# Please help: hedgie-fall



## margolia.wind (Oct 4, 2010)

Please help.
I think I may be a terrible person.
A bit earlier, Mopsa was on my lap while I chatted to a friend, sitting on the bed. She was very calm as she usually is and I turned for one moment to pass a paper to my friend and literally in two seconds, she found her way to the corner of the bed and...fell.
I haven't been breathing properly all night.
The bed is less than 2 feet off the ground. She fell on her feet. I held her for a while afterwards and then let her go back home. She seemed really, really alright. It's been an hour or so now - I let her just do her othing. She's been sleeping, but that's normal. The light will go out in 15 and I'll stay up to see if she gets up.
but I know that falls can be really bad for them.
I'm going to call my vet first thing tomorrow morning.
But in the meantime, is there anything I should look out for? Anything I should do? 
I feel like a failure as a person - after all the precautions I take for her, she found the one second I wasn't looking...
please help - any advice would be much appreciated. I just don't even know, I realised, what the danger with hedgie-falls is or what the effects might be...

Thank you so much to anyone who has time to stop by this thread.


----------



## Puffers315 (Apr 19, 2010)

Things happen, no matter how cautious you are, there are things that can just never be prevented or forseen. I'm no health expert so this would be better left up to Nancy, Nikki and the other admins, but from reading I can repeat what has been said about a fall.

Available data
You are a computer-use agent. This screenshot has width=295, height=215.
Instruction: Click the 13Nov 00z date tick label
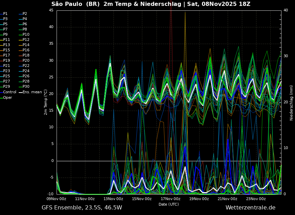click(113, 199)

Parts of the exercise
a) How would you translate this sentence from the hedgehog-fall thread into Spanish: "The bed is less than 2 feet off the ground."?
b) Can you shorten the paragraph in the hedgehog-fall thread that begins "The bed is less than 2 feet off the ground" into a bulleted list that keeps its main facts?
c) Could you write what comes next in the hedgehog-fall thread, picking up after its last sentence?
The listing has nothing to do with this work.

Answers below
a) La cama está a menos de 2 pies del suelo.

b)
- The bed is under 2 feet high, and Mopsa landed on her feet.
- She was held for a while, then returned home, and she seemed fine.
- About an hour has passed, and she has been left alone.
- She has been sleeping, which is normal for her.
- The light goes out in 15, and the poster will stay up to see if she wakes.

c)
- The obvious ones would be a decrease in activity tonight, not eating as much, etc.

- Watch for bruising where she hit, so namely her feet and underbelly.

- Check her poop for blood and possible signs of internal bleeding, check Nancy's poop thread, I think its usually a black color if there's blood in the stool.

- Check for signs of distress, trouble breathing, noise when breathing.

If she landed on her feet I would think the damage would be less with an exception of possibly hurting her feet and legs, many who fell and had problems I think it was usually on their sides and such (again, not a health expert). But you already have plans for the vet which is a good thing, they'll be able to check her out and make sure all is well and or fix anything that might have happened.


----------



## margolia.wind (Oct 4, 2010)

Thank you.

She definitely fell on her feet because she was running around even a moment after and I had to scoop her up from going under the bed. 
I didn't check for bruising, but I just put out the lights and I dont want to bother her again. 
What would bruising look like? She has a lot of mottling on her feet so it might be hard to tell. 
No signs of distress though as far as I can see.
The lights just went out so I guess we'll see...
Oh my goodness. Things were going so, so well too. Oh my goodness.


----------



## margolia.wind (Oct 4, 2010)

UPDATE:
she has already got up (the lights went out completely 5 minutes ago) and is wheeling. I'm sitting right by the cage. 
So that's a good sign at least, right?
;__;


----------



## Puffers315 (Apr 19, 2010)

I think just general discoloration of the skin, probably the usual purple looking color that humans get, but again not sure on that, I would just keep a look out for anything that doesn't look right skin color wise. Most of the bruising threads I've read, the hedgehog has fallen on their sides or somewhere other than on their feet.

It seems to have not phased her at least if she's now out and wheeling, though there is one person here who had a hedgehog that basically died from the fall, I believe his hog fell and dislocated her hip, and then he could not stop her from moving, wheeling or even running when he took the wheel out. That I do believe the end result was a piece of bone getting into her blood stream or something along those lines.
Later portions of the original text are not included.